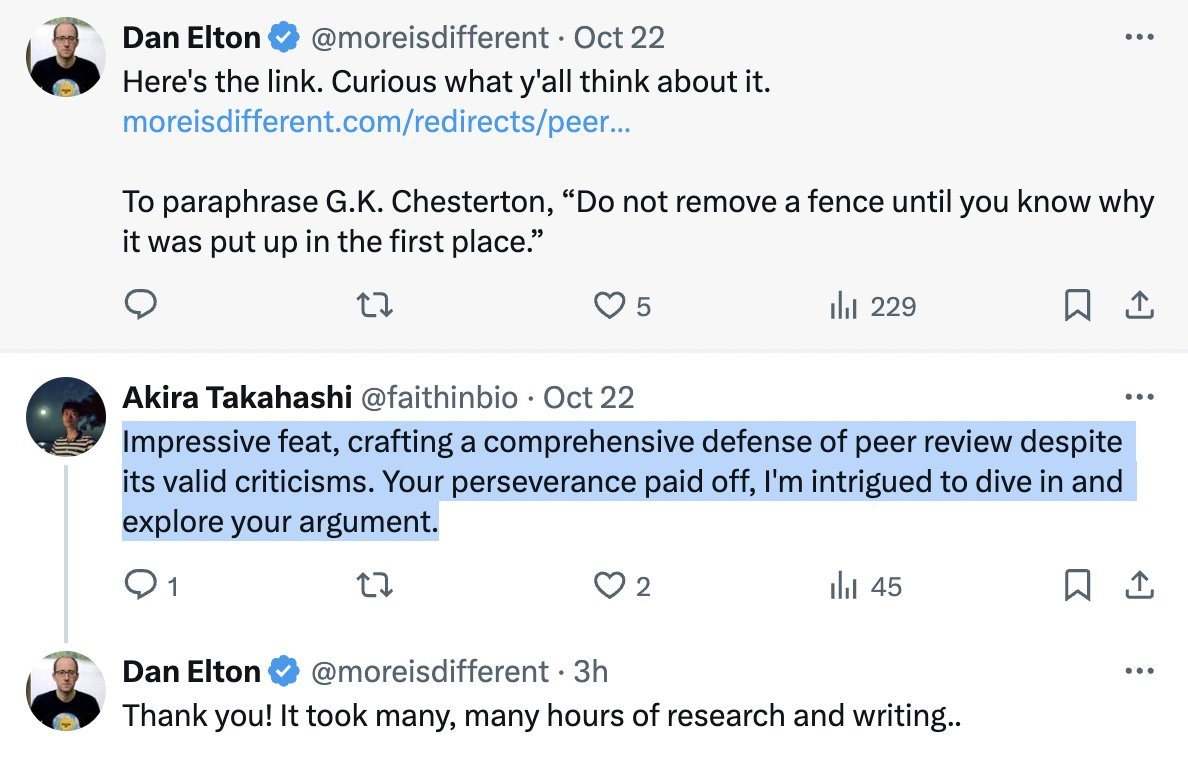Open the Oct 22 timestamp on Akira's tweet

click(x=589, y=398)
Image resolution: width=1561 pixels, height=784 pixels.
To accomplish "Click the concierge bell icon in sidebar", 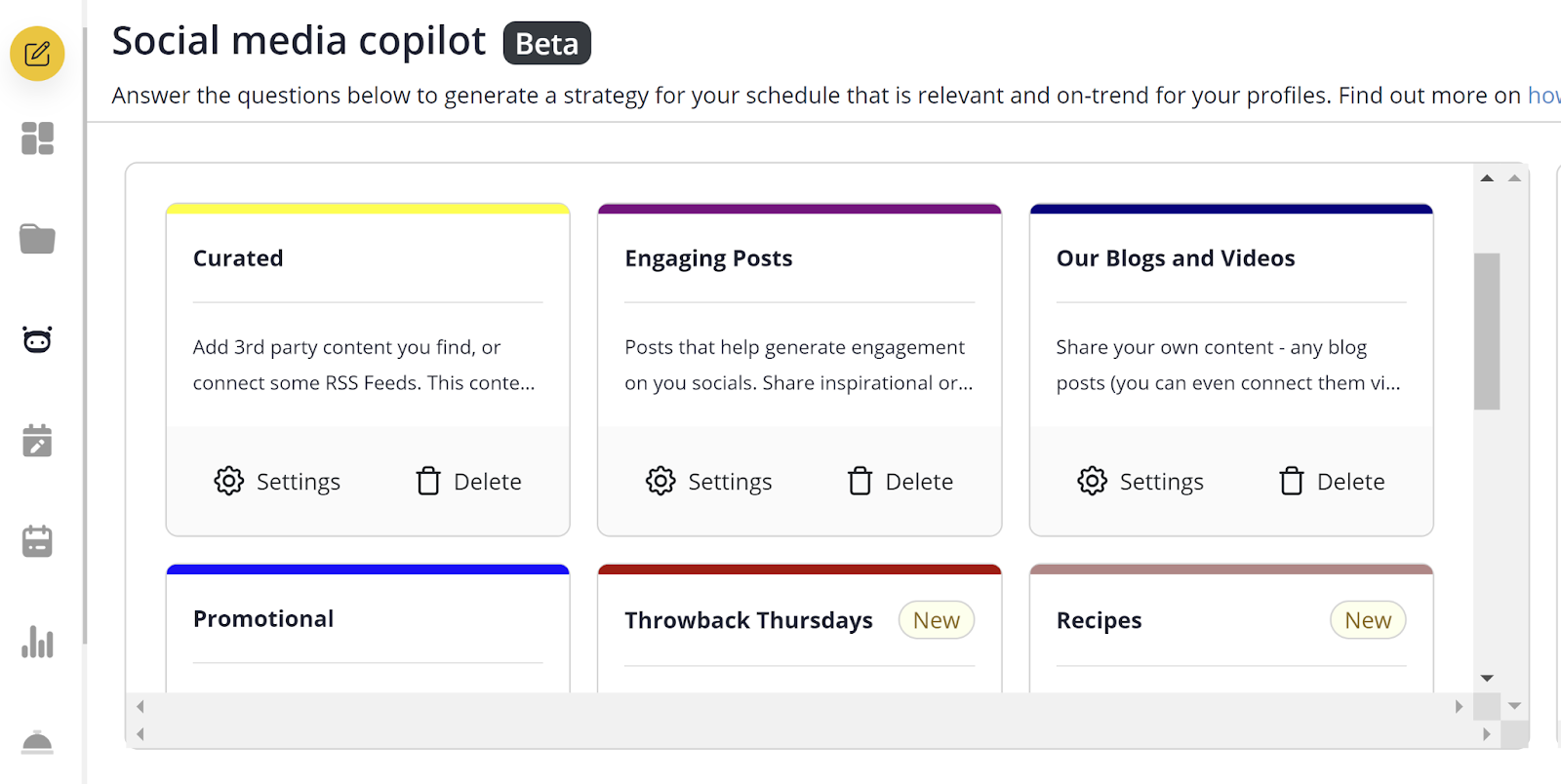I will (x=37, y=743).
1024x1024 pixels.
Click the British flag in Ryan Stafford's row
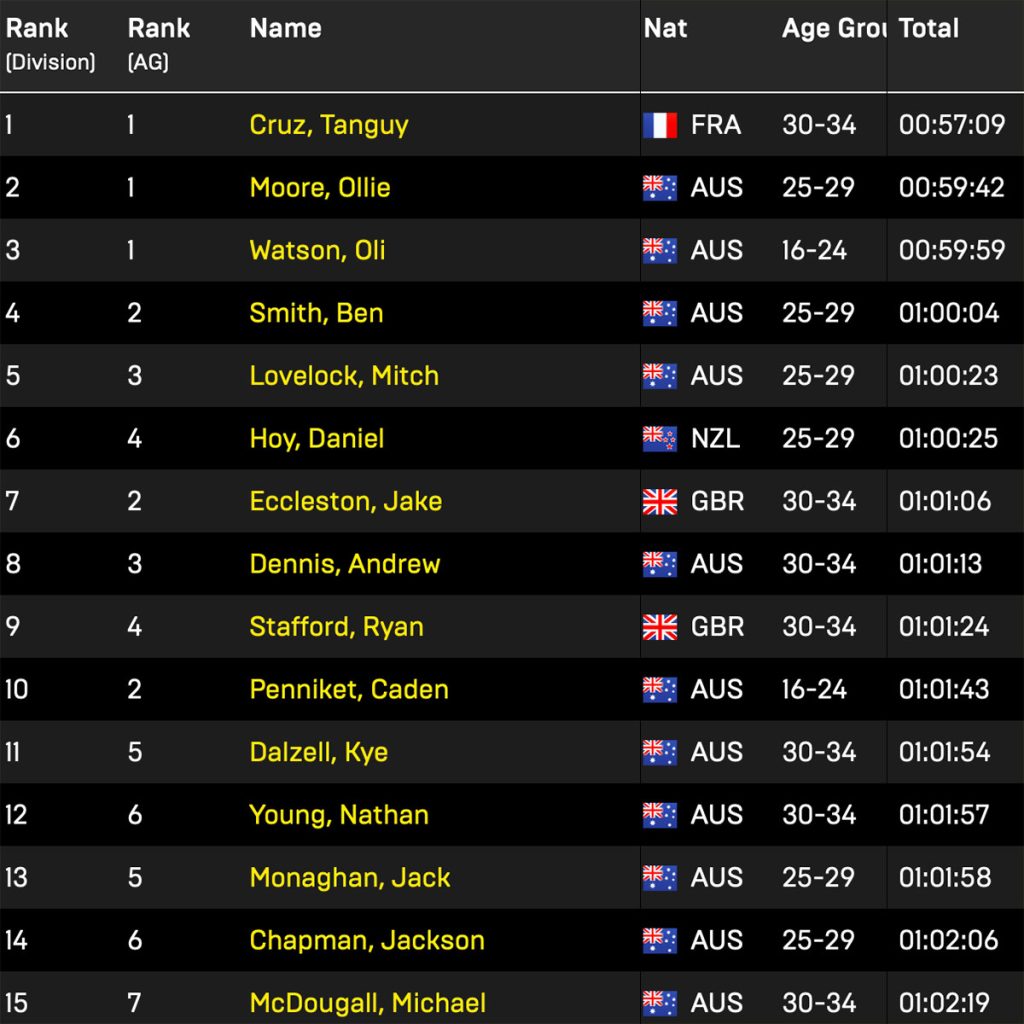click(660, 627)
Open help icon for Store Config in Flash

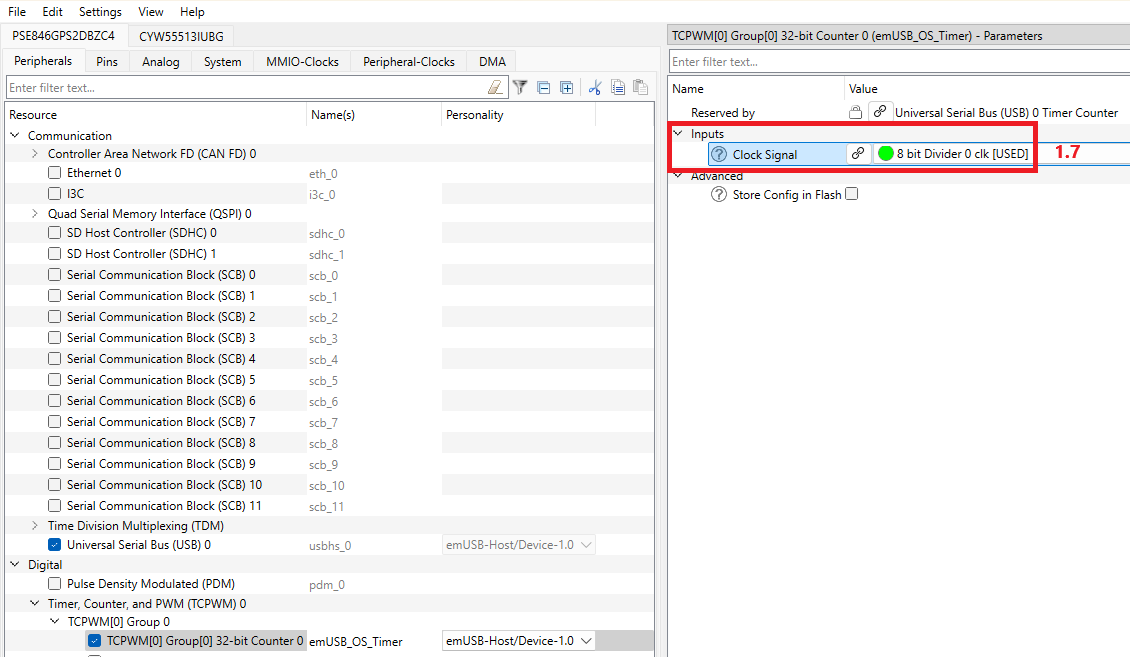718,195
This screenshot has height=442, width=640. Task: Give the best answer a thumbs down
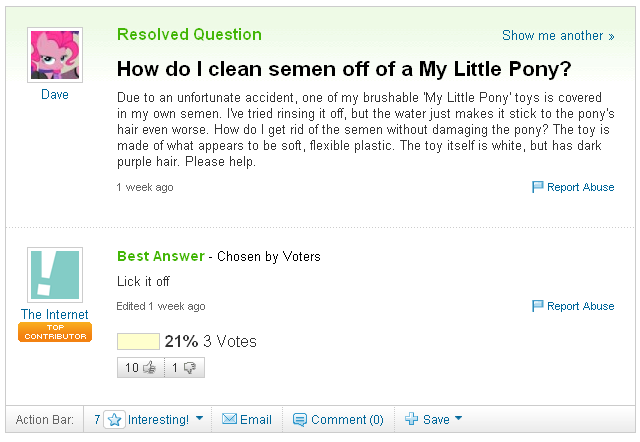[184, 368]
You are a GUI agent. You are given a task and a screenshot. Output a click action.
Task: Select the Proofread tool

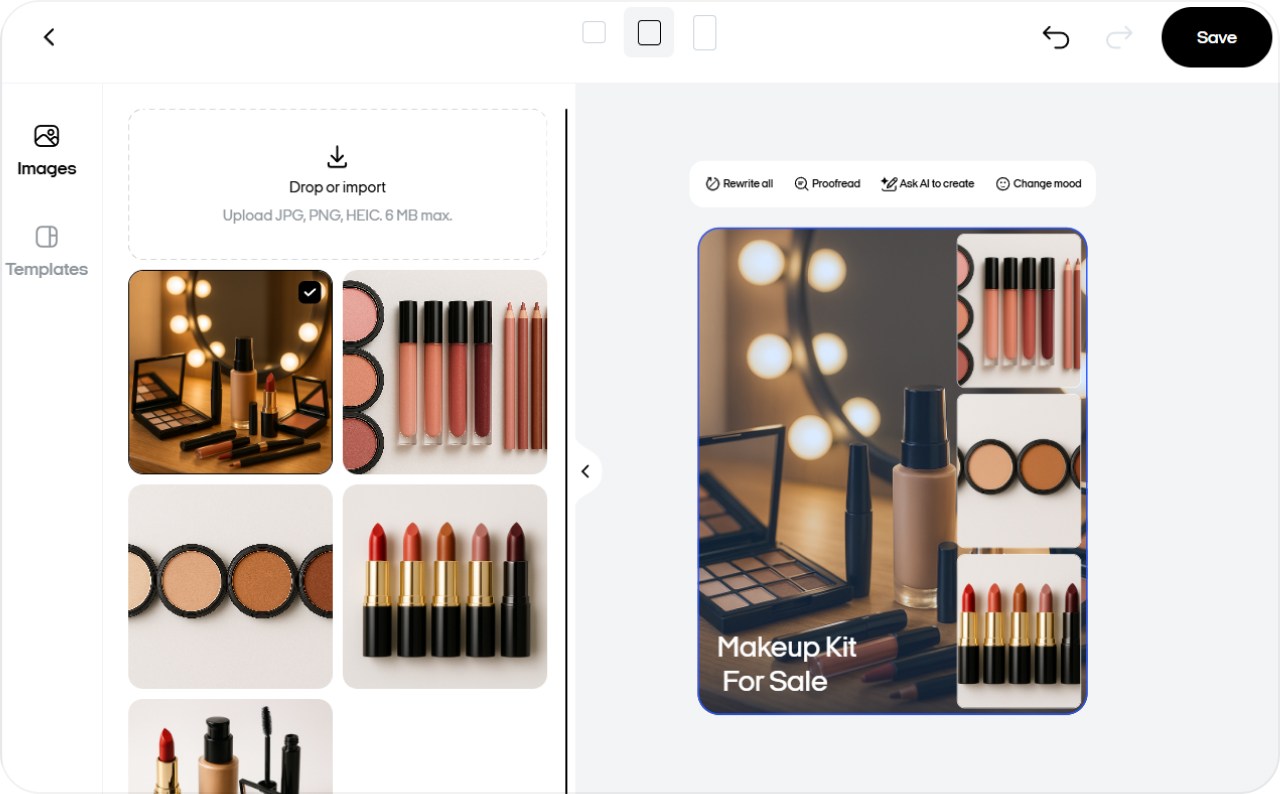click(800, 183)
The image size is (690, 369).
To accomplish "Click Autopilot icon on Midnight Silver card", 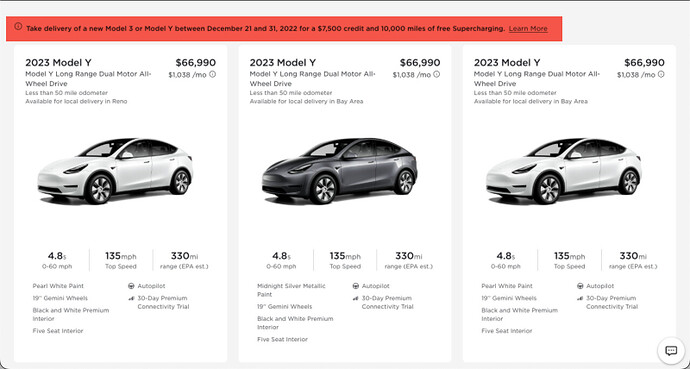I will coord(356,286).
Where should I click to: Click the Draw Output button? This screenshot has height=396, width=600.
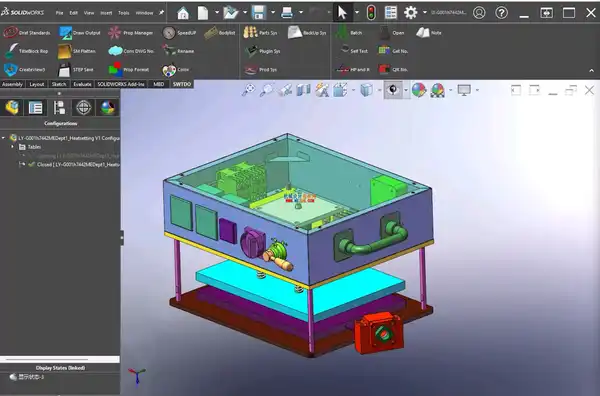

------------

** Description of the task **
Return each line of the material in which the string "pixels" can be found.

** Answer section **
Image resolution: width=1561 pixels, height=784 pixels.
1024x1024 pixels.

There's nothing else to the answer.